March 1826
Yet those who condemn the ticket-of-leave man for what they see as his unwillingness to put the full weight of his shoulder to the colonial wheel need ask themselves: why should he?
A man who has served his sentence should be able to expect freedom, yet those with a ticket of leave cannot truly be called free. They are unable to travel where their fancy takes them. They are unable to apply such skills as they have in districts where these skills are needed, if such districts fall outside the boundaries to which they have been confined. They are, of course, unable to return home.
I have noted more than once that those who lament the attitudes of many with tickets of leave are loath to acknowledge any industry on their part, and would likely ignore the greatest displays of virtue, as long as they can persist in the damaging notion that criminals are created by nature, and cannot escape their destiny.

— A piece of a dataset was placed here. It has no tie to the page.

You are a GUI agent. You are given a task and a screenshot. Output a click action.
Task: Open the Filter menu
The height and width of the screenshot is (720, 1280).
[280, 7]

When their self-appointed betters view them thus, it is remarkable they are willing to make even the smallest of contributions to colonial society.

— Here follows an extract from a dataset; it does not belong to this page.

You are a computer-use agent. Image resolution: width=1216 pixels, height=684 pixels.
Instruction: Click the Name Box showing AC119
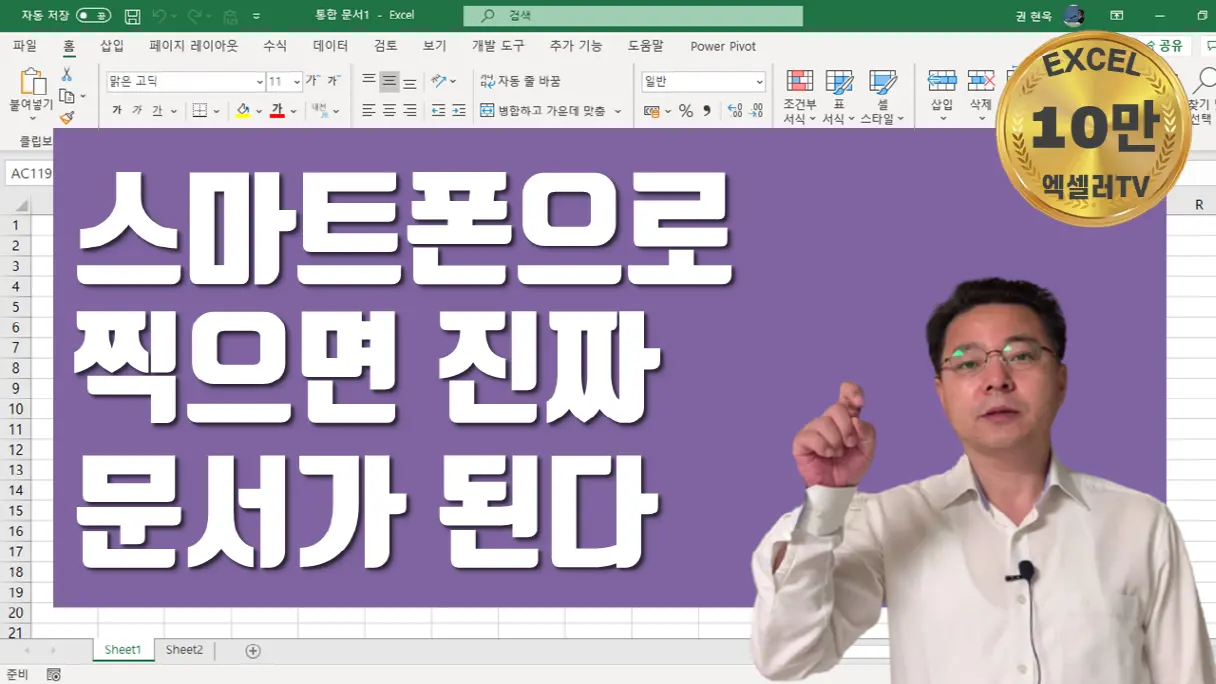(30, 172)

Yet, ticket-of-leave men do make contributions, to their own credit and to the shame of their detractors.
One such man labours in Parramatta’s Government House, as clerk to the governor’s private secretary. By all accounts in possession of a fine intellect, Hugh Llewelyn Monsarrat once used his gifts to impersonate a barrister. For this, he was justly punished. Now, he bends his intelligence to the task of identifying the colony’s most nefarious murderers, ensuring they can no longer ply their gruesome trade.
Such a man is usually shunned in the church and the street by his so-called betters. In the case of Mr Monsarrat, some of those betters would not be alive without him.